(Pixel coordinate grounding data)
◆ ◆ ◆ ◆ ◆

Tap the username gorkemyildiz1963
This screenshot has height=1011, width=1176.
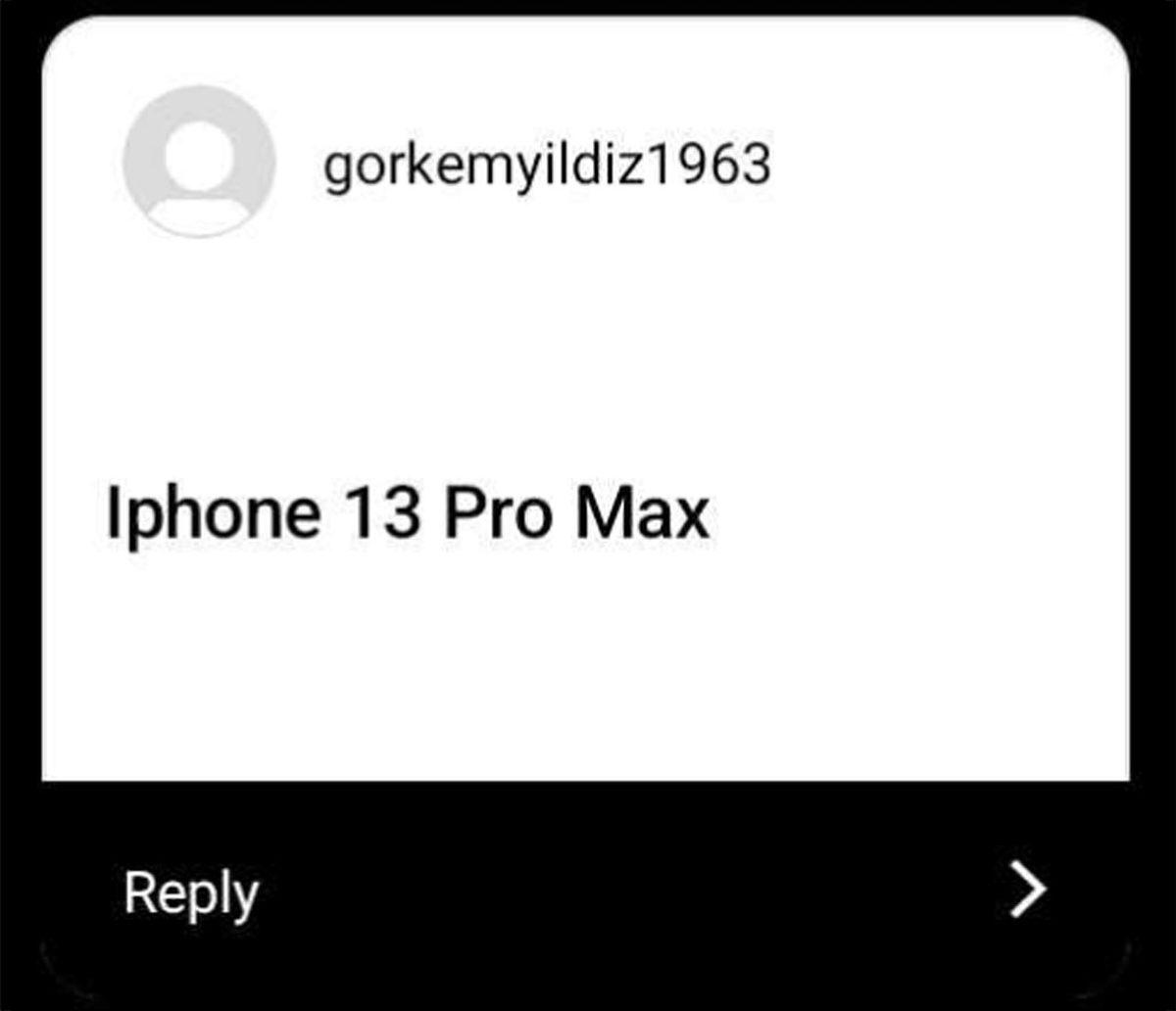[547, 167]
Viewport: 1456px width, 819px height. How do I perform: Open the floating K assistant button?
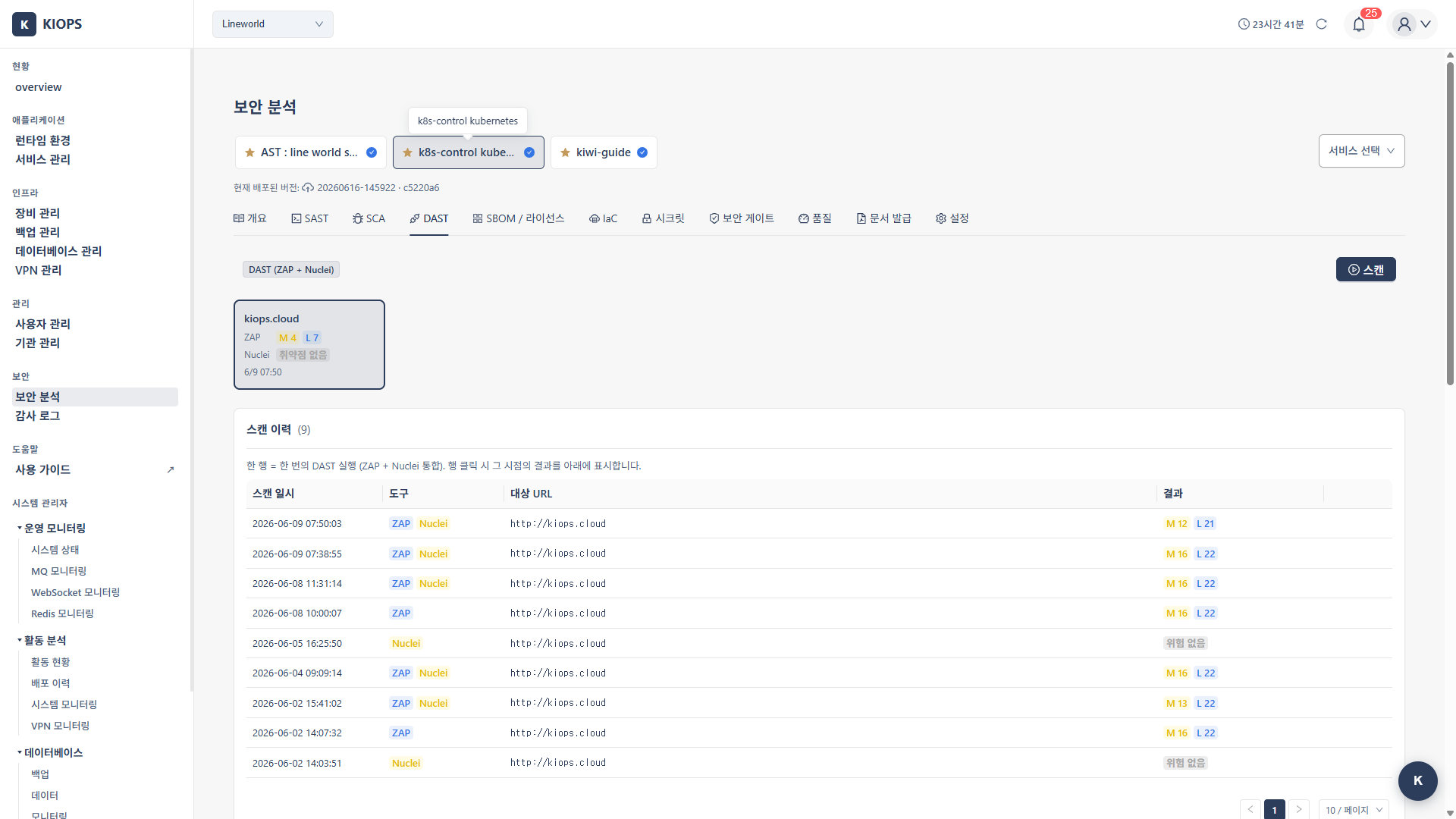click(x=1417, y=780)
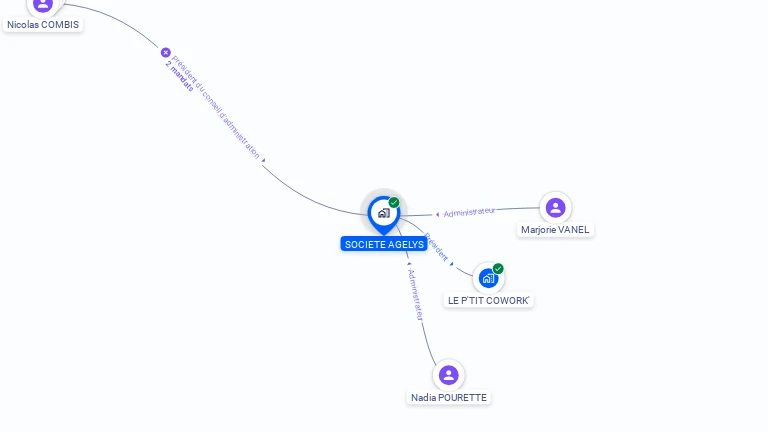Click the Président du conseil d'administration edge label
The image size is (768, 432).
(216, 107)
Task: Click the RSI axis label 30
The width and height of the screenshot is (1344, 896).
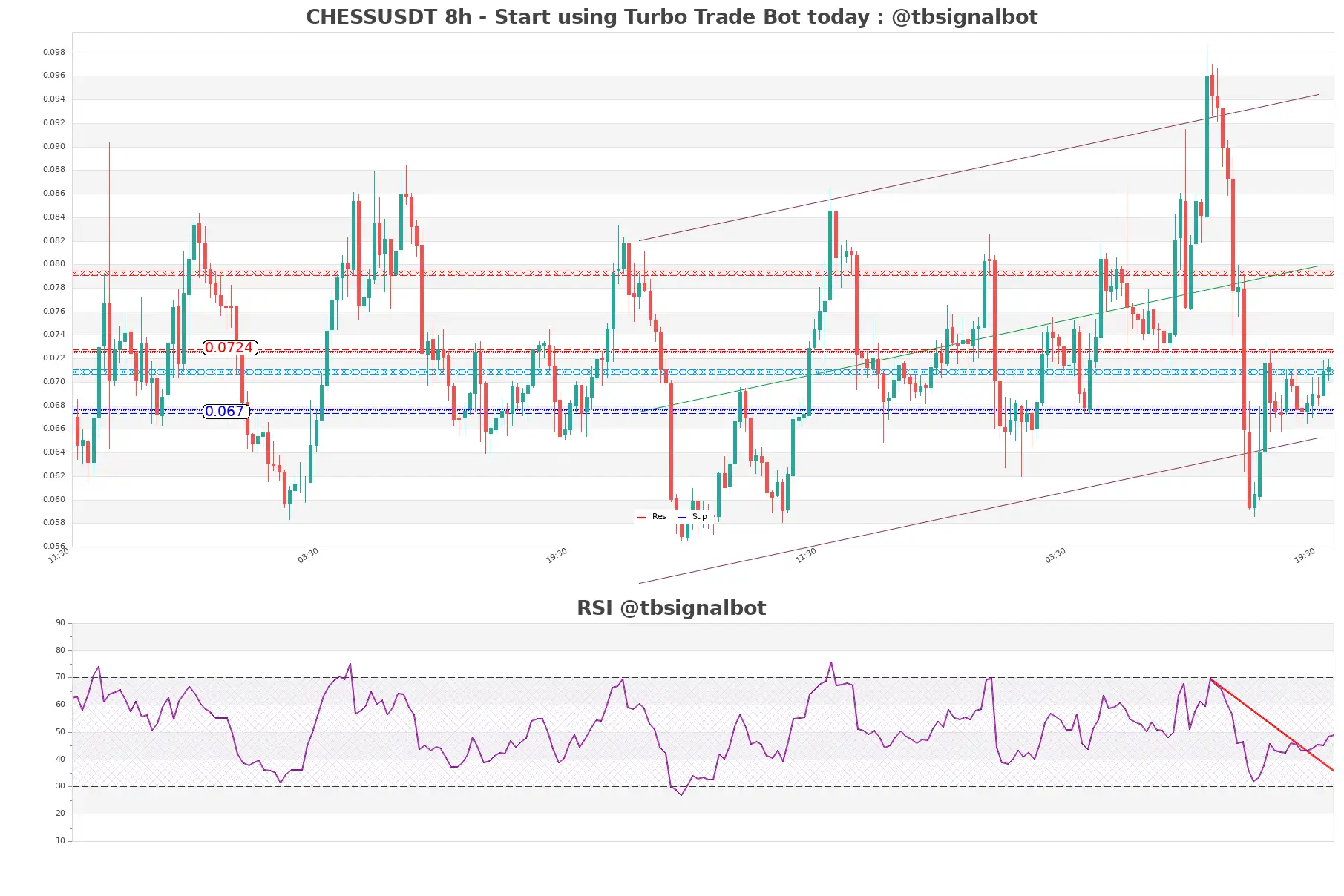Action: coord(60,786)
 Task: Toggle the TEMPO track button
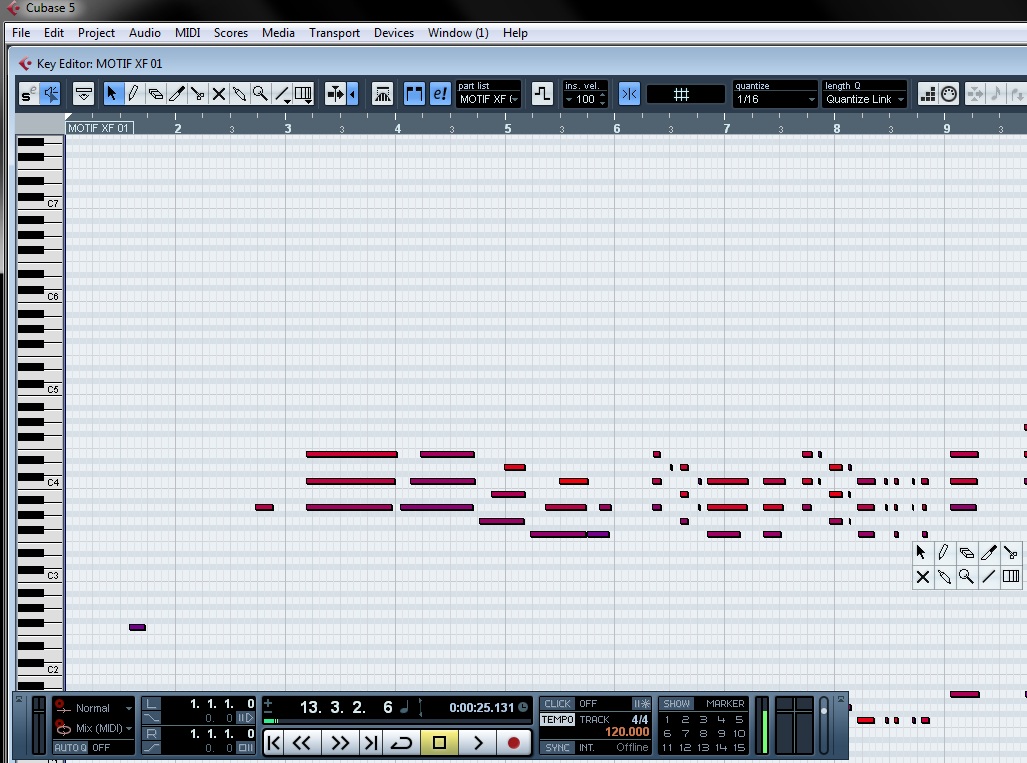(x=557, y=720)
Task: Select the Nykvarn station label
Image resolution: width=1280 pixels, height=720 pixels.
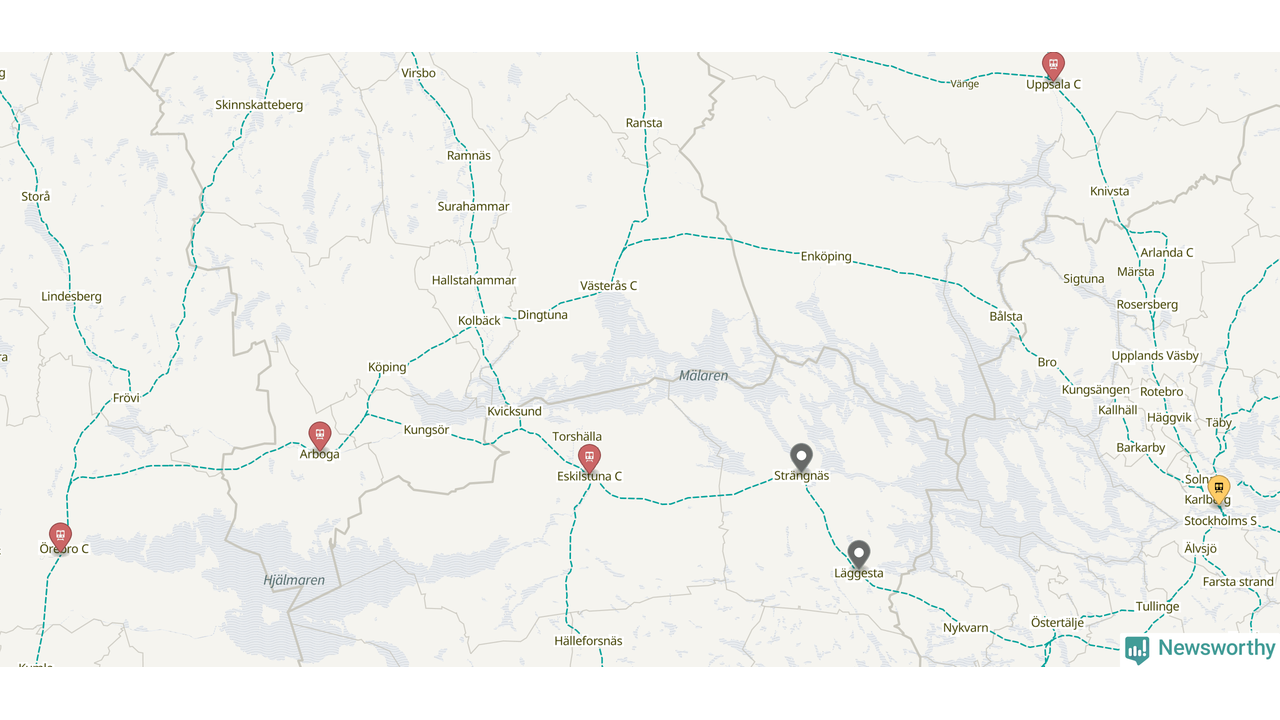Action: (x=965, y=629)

◆ ◆ ◆ ◆ ◆

▶ [What you will do]: The lines to retype begin with the one containing "The width and" and end with the last line of the records. Reproduce them exactly and omit the pictures.

▶ [Output for this exercise]:
The width and height of the screenshot is (1344, 896).
Action: coord(60,786)
 Task: Toggle the TEMPO track button
(x=557, y=720)
Task: Select the Nykvarn station label
Image resolution: width=1280 pixels, height=720 pixels.
Action: (x=965, y=629)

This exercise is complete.